News

Google launches Gemini 3, doubling state-of-the-art on ARC-AGI v2 benchmark

Nov 18, 2025

Key Points

  • Google's Gemini 3 doubles prior state-of-the-art on ARC-AGI v2, with the Deepthink variant reaching 45% versus GPT-4 Thinking's previous lead, closing perceived gaps with OpenAI and Anthropic on frontier models.
  • Gemini 3's visual understanding and computer-use capabilities shift from weak to functional, enabling practical agentic AI features like interactive web page generation that could unlock reliable autonomous agent behavior.
  • Google launches Anti-Gravity, an agent-first IDE treating code generation as 90% completion requiring human refinement, positioning the company to capture value from model improvements across downstream products.

Summary

Google launched Gemini 3, a foundational model that doubles state-of-the-art performance on the ARC-AGI v2 benchmark, a puzzle-solving test historically difficult for AI but easy for humans. Gemini 3 Pro achieves 31% on ARC-AGI v2, while Gemini 3 Deepthink preview reaches 45% at $77 per task. Both significantly outpace GPT-4 Thinking, which held the previous benchmark lead.

Matt Shumer claims the performance jump rivals the magnitude of GPT-4's March 2023 release. On ARC-AGI v2's fastest tasks, Gemini 3 Pro solves problems in 188 seconds, approaching human speed of 147 seconds average while maintaining competitive accuracy. The model also gains on reasoning benchmarks like Humanity's Last Exam (37.5%) and beats GPT-5.1 and Claude Sonnet 4.5 on numerous benchmarks.

Beyond raw scores, practical capability improvements emerge. Visual understanding and computer use—navigating websites and interfaces—have shifted from "really really bad" to "reasonably solid," suggesting genuine progress toward agentic AI rather than marginal gains. The model generates interactive web pages as shareable URLs, a feature that could function as a growth loop. In simulated vending-machine business scenarios, Gemini 3 Pro outearned GPT-5.1, Claude Sonnet 4.5, and Gemini 2.5 Pro combined.

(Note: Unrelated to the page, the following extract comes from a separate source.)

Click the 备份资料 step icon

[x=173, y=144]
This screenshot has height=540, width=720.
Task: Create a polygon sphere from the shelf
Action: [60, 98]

Andrei Karpathy, who tested early access, endorsed Gemini 3 as "clearly a tier one LLM" with "very solid daily driver potential" across personality, writing, vibe coding, and humor. He cautioned that public benchmarks risk overfitting through elaborate optimization of test-adjacent data. Usable quality matters more than benchmark scores alone.

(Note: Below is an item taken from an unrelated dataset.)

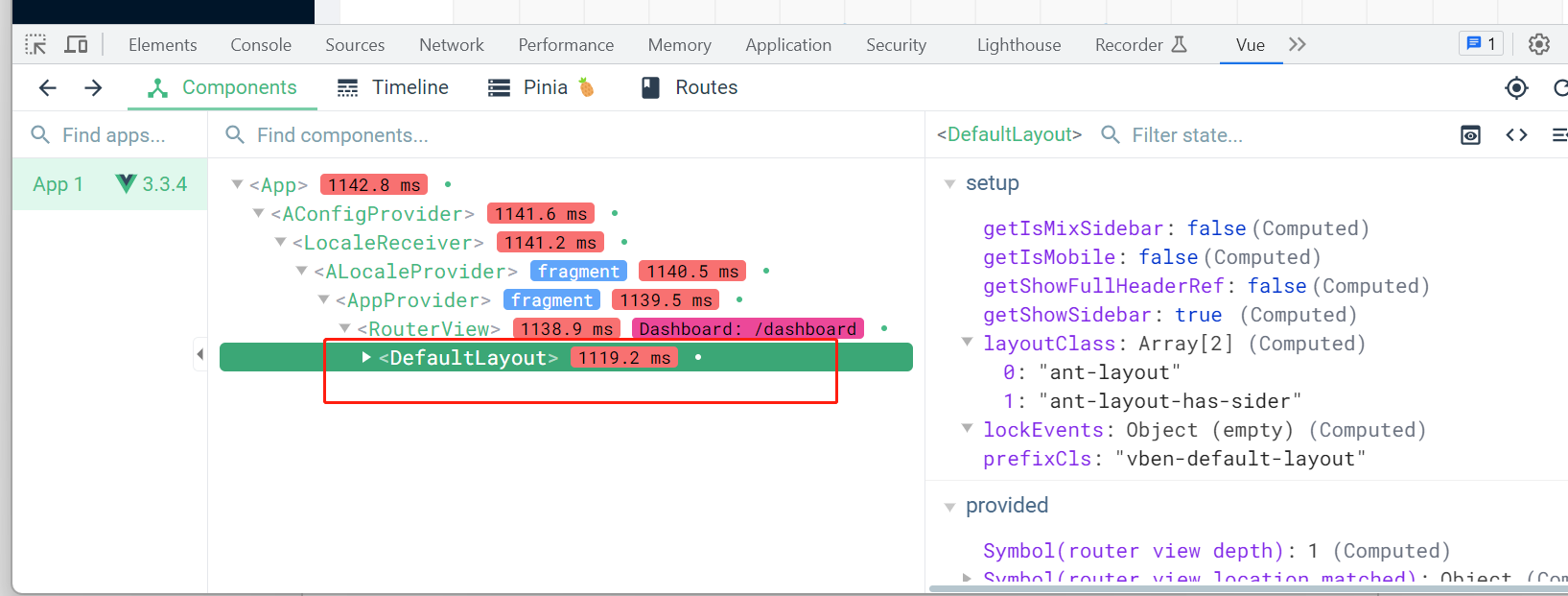The width and height of the screenshot is (1568, 596).
Task: Click the inspect element picker icon
Action: (35, 45)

Observers remain split on significance. One characterization: excellent but incremental, "newer, better, smarter, faster, stronger" without binary capability leaps like ChatGPT's natural conversation or Cursor and Devon's code-writing. Another view argues that improved computer-use and visual reasoning could finally unlock reliable agentic AI, which would be transformative.

Google is also entering the IDE market with Anti-Gravity, an agent-first development environment that treats code generation as 90% completion needing human refinement to 100%. Developers can annotate and comment directly on generated code and UI mockups, creating a collaborative loop between agent and human. This design approach differs from traditional sidebar AI helpers.

Google faced perception of lagging OpenAI and Anthropic on frontier models despite significant internal AI and infrastructure assets. Gemini 3's benchmarks suggest the gap has closed on the foundation model side. Whether this lead persists depends on OpenAI's next release—GPT-4.1 benchmarks remain unconfirmed—and how quickly downstream products capture value from model improvements.

The industry cycles through releases where each lab's newest model becomes the temporary benchmark winner until the next launch arrives. This pattern complicates strategic assessment. Sundar Pichai's shift from "AI AI AI" messaging to letting the model demonstrate itself marks a tactical change, though whether Gemini 3's performance translates to consumer or enterprise adoption remains an open question.